* Activity list *
#1 Condense the paragraph of the passage on rheumatoid arthritis and pregnancy that begins "For women with RA who want to become pregnant" into a short bulleted list of its main points.
#2 Write the next part of the passage on rheumatoid arthritis and pregnancy, picking up after its final sentence.

===== Passage for review =====

Dr. Ecker says that although the study results do not seem overly concerning, he notes that some women with RA may find the increased risks alarming. He says, for that reason, rheumatologists should add this information to their “normal” conversations with women of reproductive age.
“For women with RA who want to become pregnant, a visit in advance of pregnancy to consider these risks, and to consider their course and medications they are taking, is ideal,” he says. “These risks do not seem enormous to me, but there might be some out there that say, ‘Oh my, I’m at this higher risk for preterm labor and delivery. Nope, I’m not going to get pregnant.’ It’s better for them to understand that in advance than for me to be seeing them at 15 weeks and the patient saying, ‘Oh, I wish I had known that.’”
What it all comes down to is a better-informed patient, he adds.
“For women [who] don’t want to become pregnant, because their RA is active or their meds are not great to use in pregnancy, or they just don’t want to be pregnant because of these risks, rheumatologists need to be certain that women of reproductive age, who don’t want to be pregnant, particularly if they have active disease, are using appropriate birth control,” he adds. “We should avoid the, ‘Oh, I really didn’t want you to get pregnant because I am treating you with this drug or your disease is really active, and, oops, now you are pregnant.’”
Future Implications
More importantly, this study gives rheumatologists a starting point to “look further into the health of babies of RA patients,” according to Dr. Zashin.
“Let’s follow these kids over time and see if they have an increased risk of problems compared to those that weren’t premature,” he says. “That is the more important study.”
Ms. Rom says her research team is working on a follow-up study examining morbidity among the same cohort of children, “since little is known about the impact of maternal RA on long-term health among the children.”

===== Records shown =====

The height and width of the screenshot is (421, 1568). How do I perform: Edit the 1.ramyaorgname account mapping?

=====
===== Records shown =====

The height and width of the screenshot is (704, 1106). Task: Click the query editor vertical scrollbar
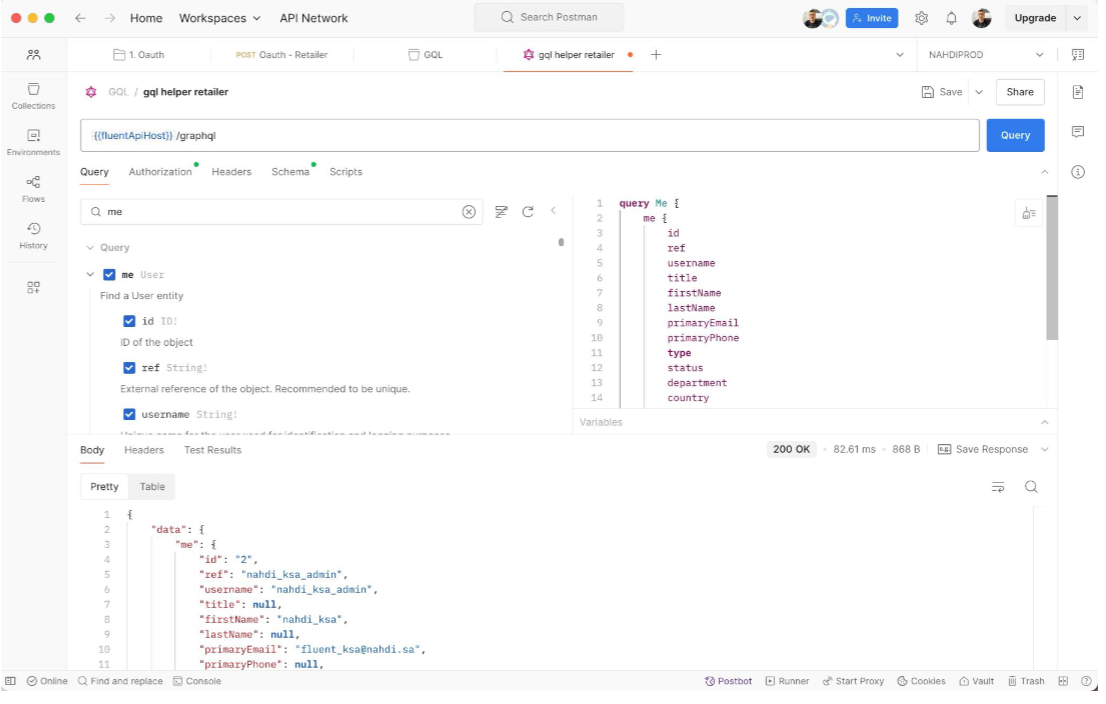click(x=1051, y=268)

=====

* Answers *
#1
- Dr. Ecker says women with RA who want to become pregnant should ideally have a visit before pregnancy to review these risks, their disease course and their medications.
- He does not consider the risks enormous, but some women may decide against pregnancy after learning of the higher risk of preterm labor and delivery.
- He says it is better for them to learn this in advance than to wish at 15 weeks that they had known.

#2
“We still need to investigate whether children of mothers with RA are at increased risk of adverse health later in life,” she says. “This is only possible to examine in large-scale, epidemiological studies where children are followed for many years.”
Richard Quinn is a freelance writer in New Jersey.
References
- Rom AL, Wu CS, Olsen J, et al. Fetal growth and preterm birth in children exposed to maternal or paternal rheumatoid arthritis: A nationwide cohort study. Arthritis Rheumatol. 2014 Dec;66(12):3265–3273.
- Markenson JA. Worldwide trends in the socioeconomic impact and long-term prognosis of rheumatoid arthritis. Semin Arthritis Rheum. 1991 Oct;21(2 Suppl 1):4–12.
- Centers for Disease Control and Prevention. Arthritis-related statistics. Updated March 17, 2014. www.cdc.gov/arthritis/data_statistics/arthritis_related_stats.htm#1
- The American College of Rheumatology. Rheumatoid Arthritis. http://www.rheumatology.org/practice/clinical/patients/diseases_and_conditions/ra.asp.
- Hazes J, Coulie P, Geenen V, et al. Rheumatoid arthritis and pregnancy: Evolution of disease activity and pathophysiological considerations for drug use. Rheumatology (Oxford). 2011 Nov;50(11):1955–1968.